Lucent Technologies, which came into India
early, has established itself in the Indian market. Though there is growing competition,
it is still the clear leader in the structured cabling market here. Lucent’s success
is attributed to its good network of distributors, resellers, and systems integrators. The
mindshare that comes alongwith its association with the historical Bell Labs and success
as a telecommunications equipment provider has also helped it to forge strong relationship
with the big industrial names like the Tatas, Wipro, and HCL. There are many major systems
integrators which have been very loyal to it. Last year, despite the prevailing bad year
over the break-up with Advantec, it was able to reproduce its steady performance.
Microland’s distribution wing, Microsell had a major hand in its performance.

However, the monopoly over this market is
slowly slipping away from Lucent’s hands. The number of competitors have more than
trebled in the last three years. These companies have adopted either the strategy of
pricing competitively or attracting the market leader’s channels. AMP is one such
company which has slowly built its image as an alternative to Lucent. AMP has been very
aggressive in both the price game as well as the channel game. Its early focus was to
build a good name by concentrating on the premium market, often selling to only big
multinationals, and then play in the volume market later. As of now, the customer base as
well as its distribution network is growing fast. AMP is emerging as the main competitor
to Lucent.

The others in the competition are either
too niche or too regional. BICC Brand-Rex has a good range of products, but its presence
is more in the Western region. For IBM, structured cabling is not a focus area. Krone,
which can leverage its public network cabling expertise, is getting aggressive only now.
Nordx/CDT is a popular brand in the South. While Molex/MOD-TAP is just starting to ramp up
its presence and image. Also interesting to see will be the result of the entry of telecom
cable manufacturers like Optel, Finolex, and Sterlite into premises networking. The field
is increasingly getting crowded, as a number of new vendors like Birla 3M, DeltaFull,
Duratube, Lapp-India, Panduit, and RAD/RIT have entered the fray.

The Future

Structured cabling has permeatd to
different segments of customers. If earlier, it was the multinational and the large
corporates who realized the need of having a structured cabling system in place, now the
EDP managers and CIOs of even medium to small enterprises are more aware of its benefits.
Already the structured cabling market is divided into three major categories by the number
of network nodes—the high-end (more than 250 nodes), medium-end (50-250 nodes), and
the low-end (up to 50 nodes).

The software companies segment is becoming
the major target segment for most vendors as this segment is very fast in taking to new
technologies and networking. Educational and scientific institutional campuses aided by
government grants of funds are also fast building their networks. They have pushed the
demand for fibre cabling. Structured cabling has come of age in its reach. Now it is
slowly making its way into hotels, hospitals, and so on. It is believed that soon with the
growth of Internet, cabling would reach personal homes.
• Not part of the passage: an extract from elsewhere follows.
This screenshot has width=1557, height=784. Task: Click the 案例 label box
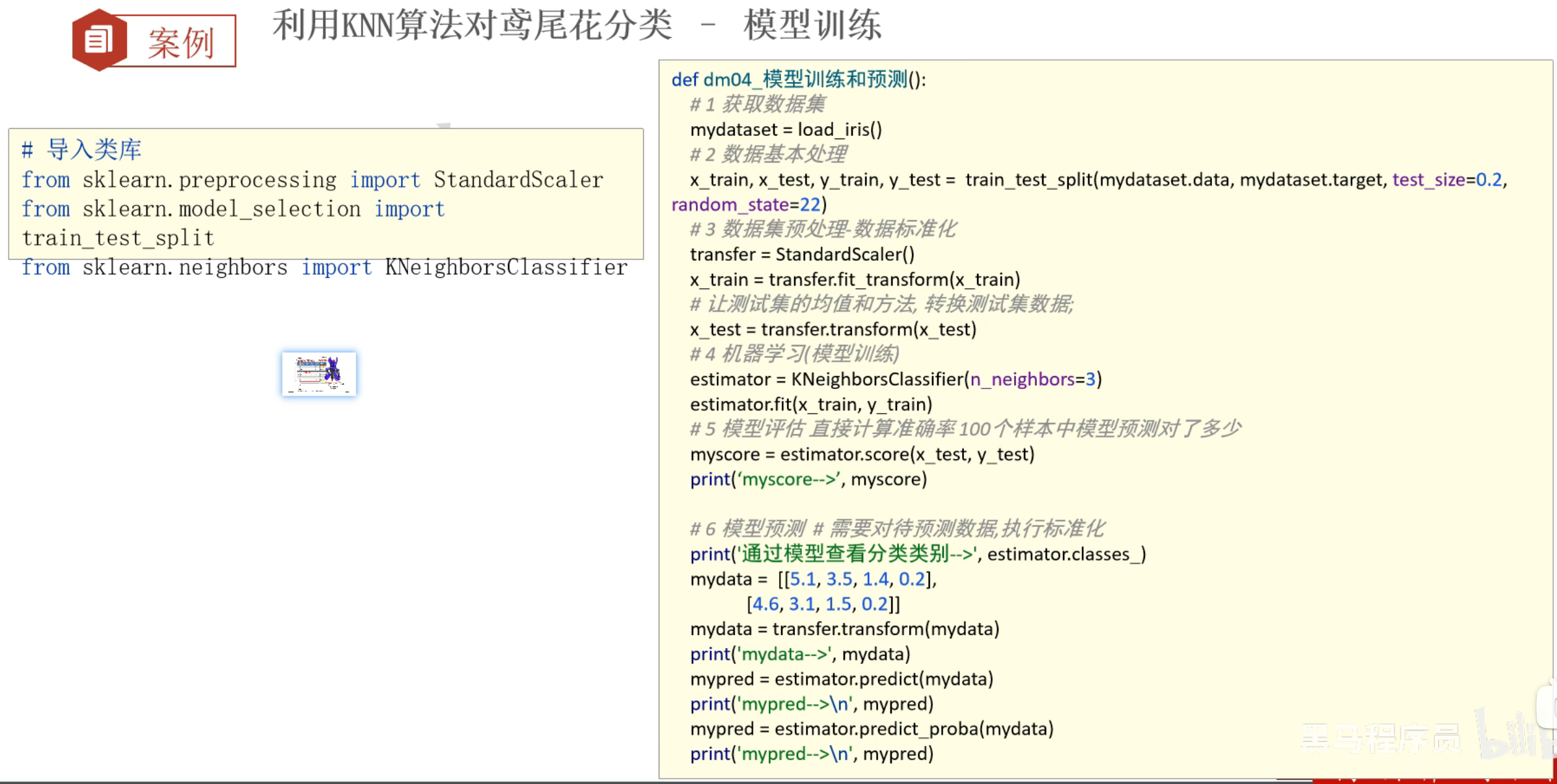(181, 43)
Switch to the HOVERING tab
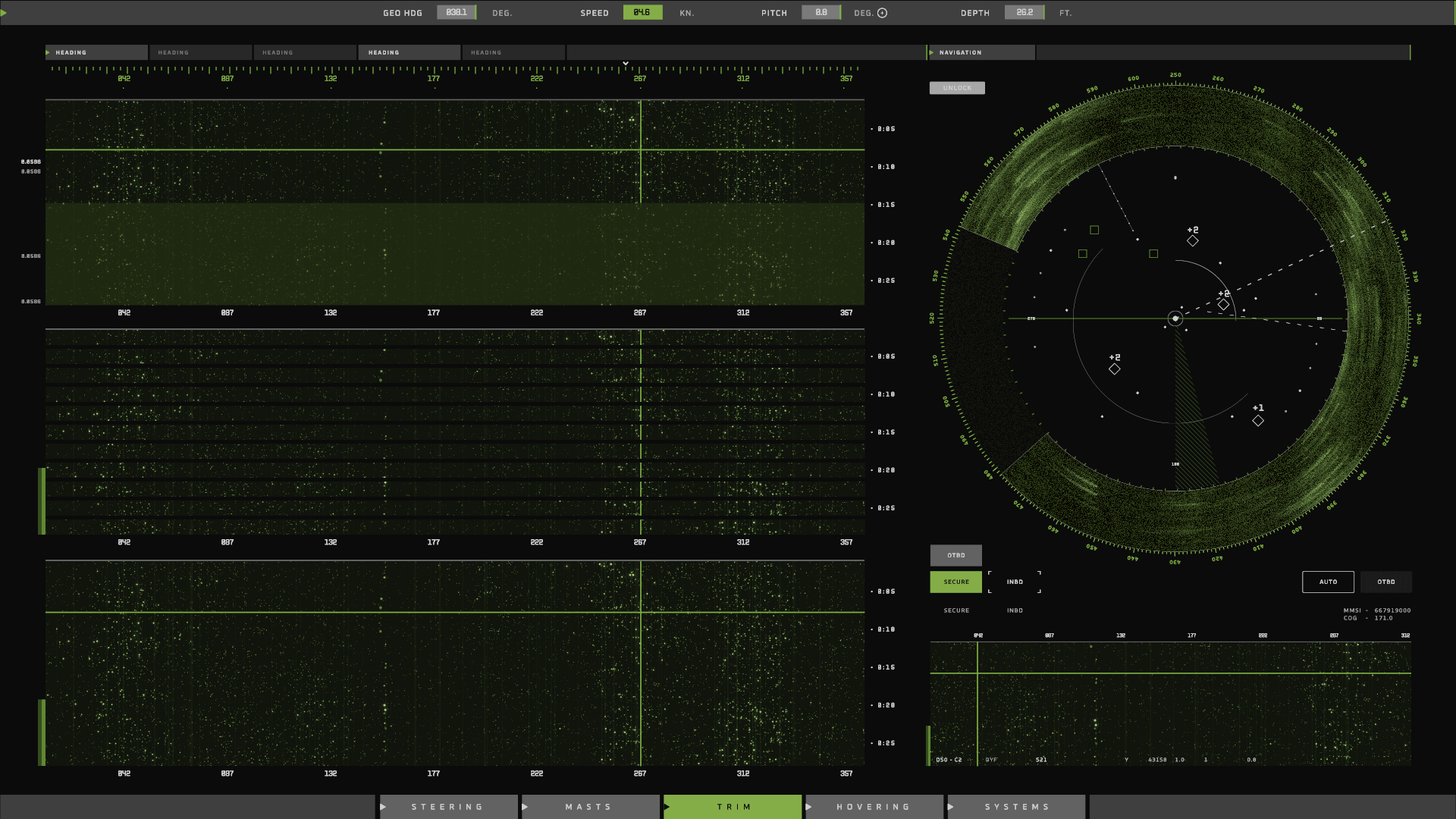 point(874,807)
For its spread, structured cabling systems
have to become cheaper. Indian customers are very price-conscious. And the importance of
this factor is bound to increase with the demand going out of the niche segments into more
general ones and as networking reaches the Small and Medium Enterprises (SME). The SME
market is a fast growing one and is a potential market for networking and structured
cabling systems.

The high-end market will remain to be a
lucrative segment. Here the value that one is able to provide either through customization
in integration or the product itself will matter the most. Things like provision of
warranties and standards will be important. Total Cost of Ownership (TCO) is the factor
which will matter to the CIOs and EDP managers of these organizations.